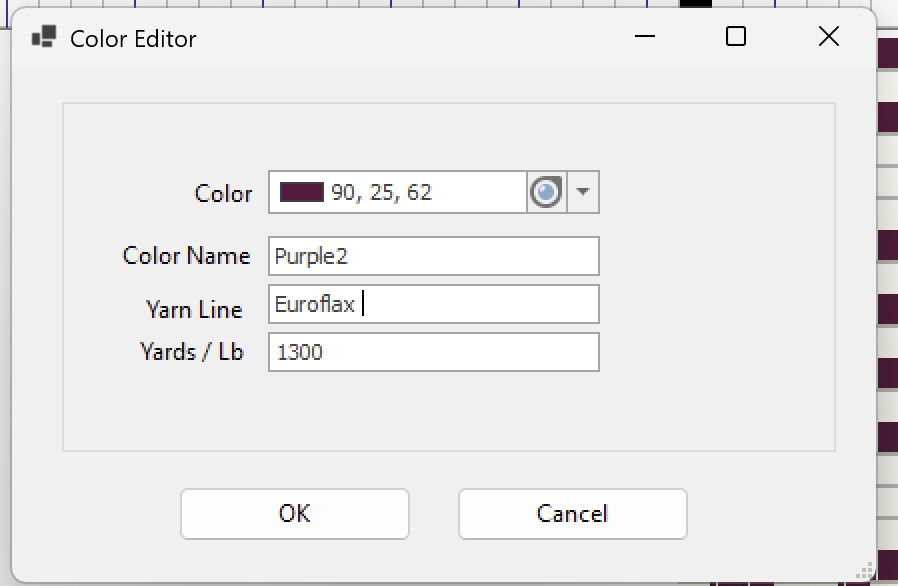Click the "Color" field label
The height and width of the screenshot is (586, 898).
tap(223, 193)
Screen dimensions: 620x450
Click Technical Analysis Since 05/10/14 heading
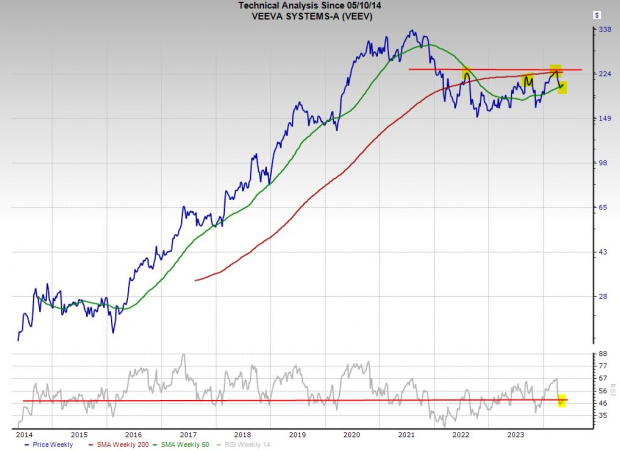click(310, 6)
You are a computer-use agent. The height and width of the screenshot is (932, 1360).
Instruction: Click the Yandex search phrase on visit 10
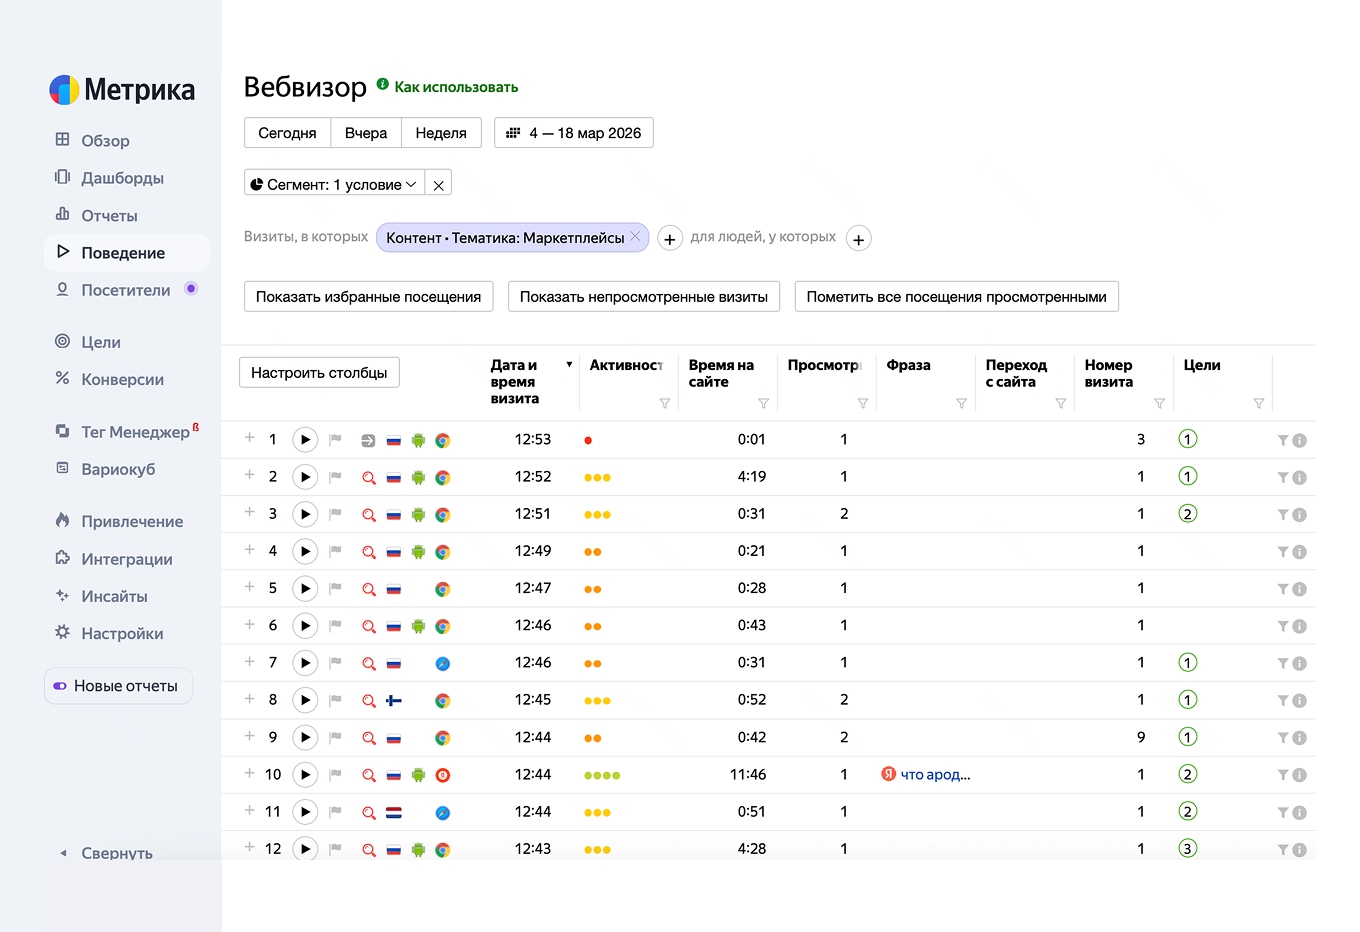tap(934, 775)
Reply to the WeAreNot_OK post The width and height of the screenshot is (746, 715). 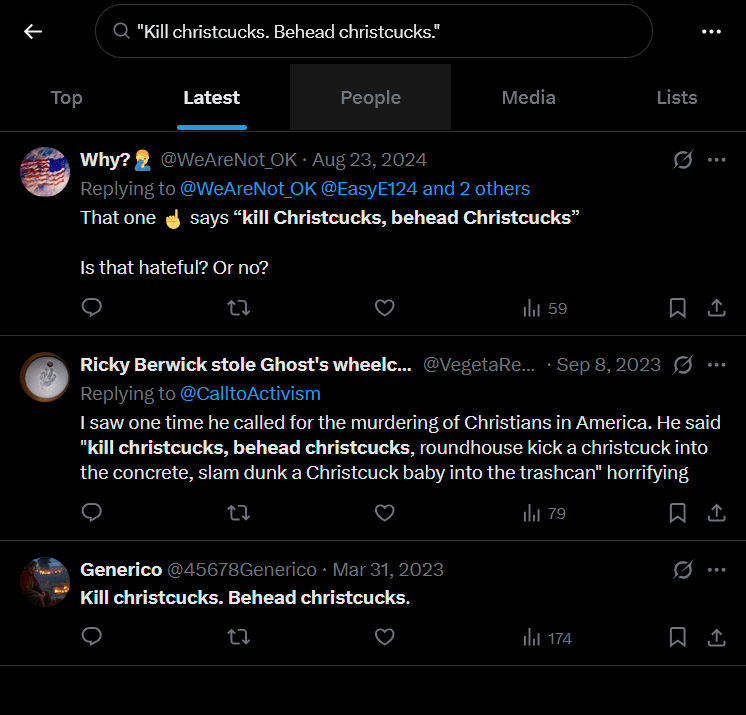pos(92,308)

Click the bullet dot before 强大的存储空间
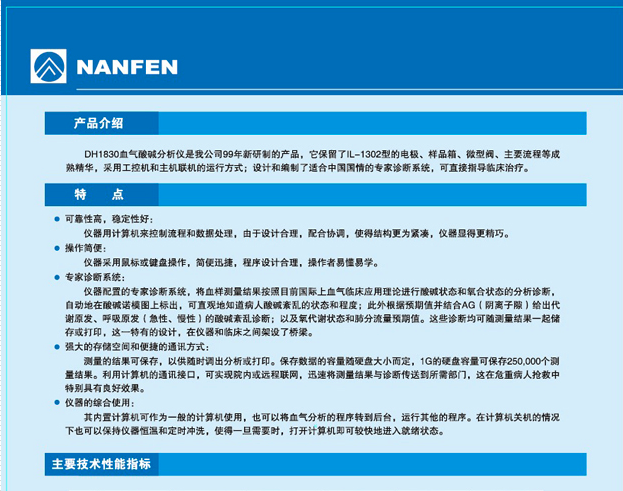click(x=57, y=346)
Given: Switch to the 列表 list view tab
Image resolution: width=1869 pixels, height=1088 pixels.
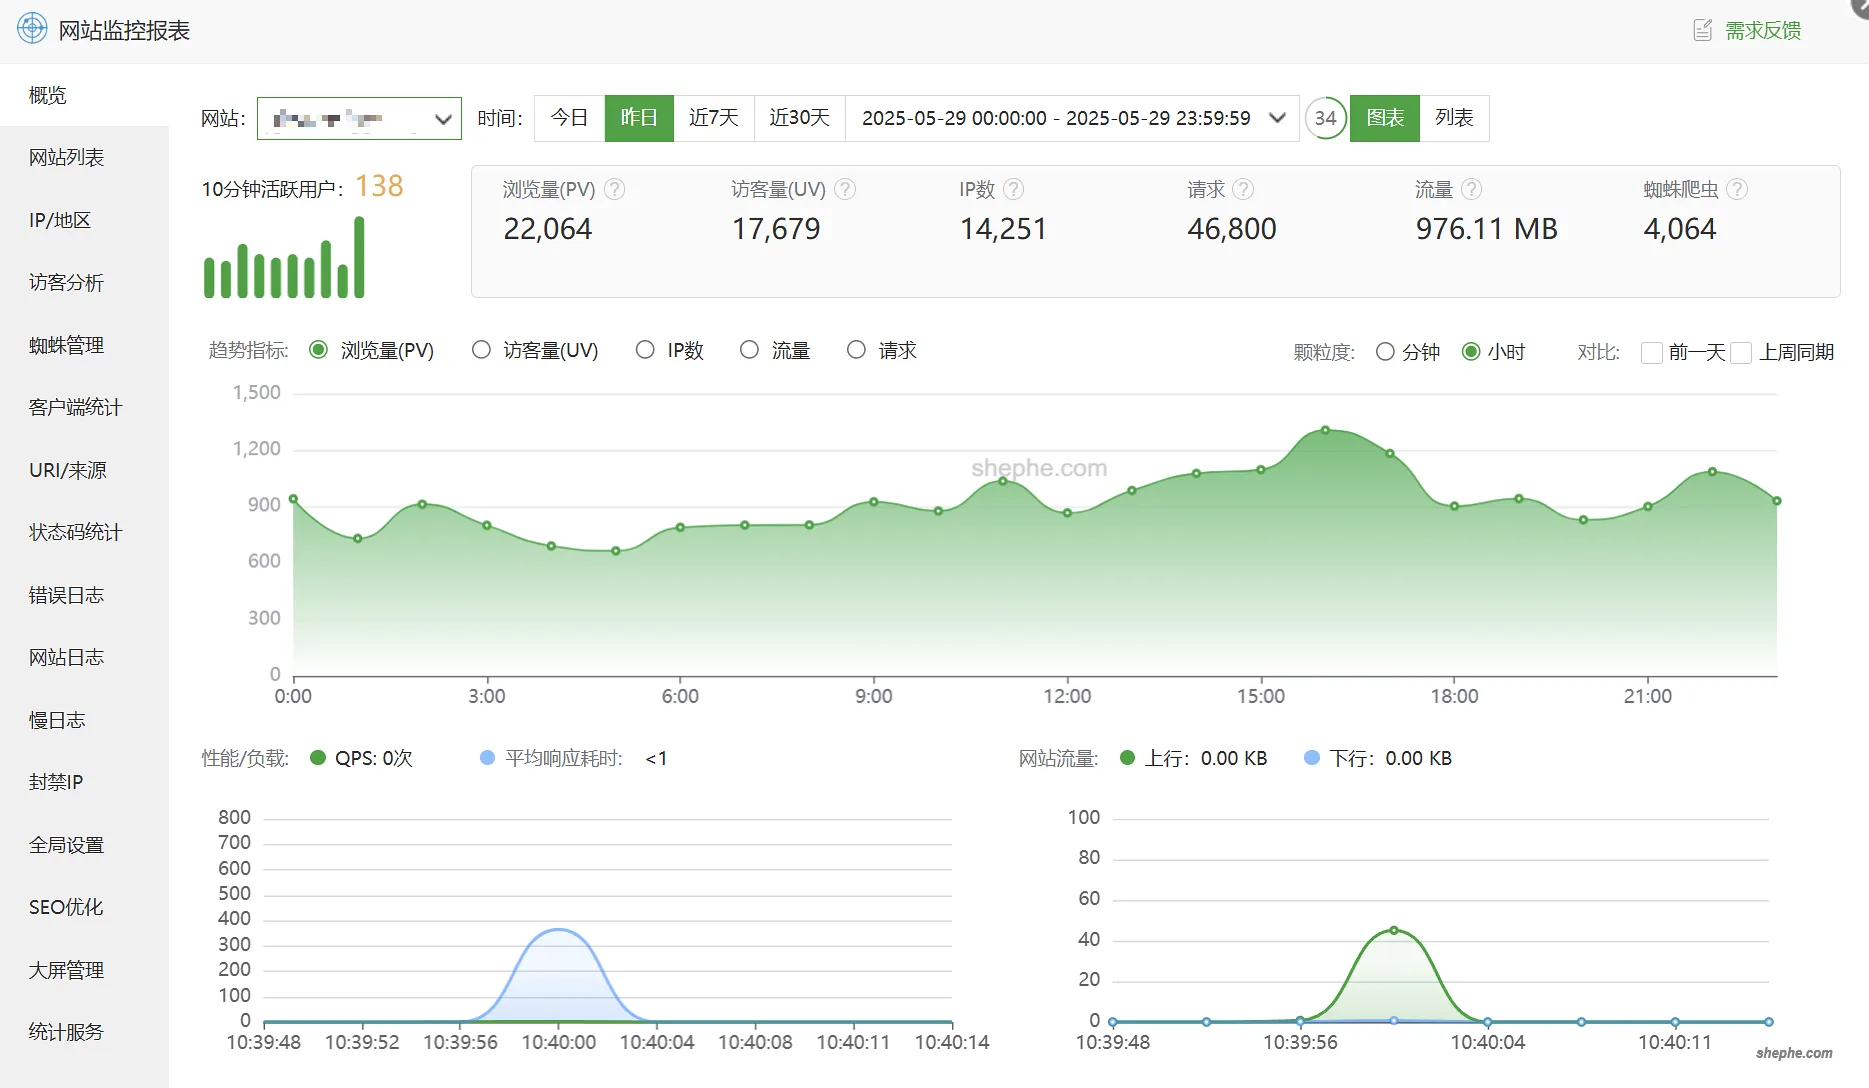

○ ○ ○ ○ ○

WHAT TO WORK ON:
What is needed is an exact transcription of the lines from the one holding "Click the bullet dot before 强大的存储空间" to the end of the data, with every picture left out.

RESPONSE:
Click the bullet dot before 强大的存储空间
click(x=57, y=346)
Given: Switch to the 列表 list view tab
Image resolution: width=1869 pixels, height=1088 pixels.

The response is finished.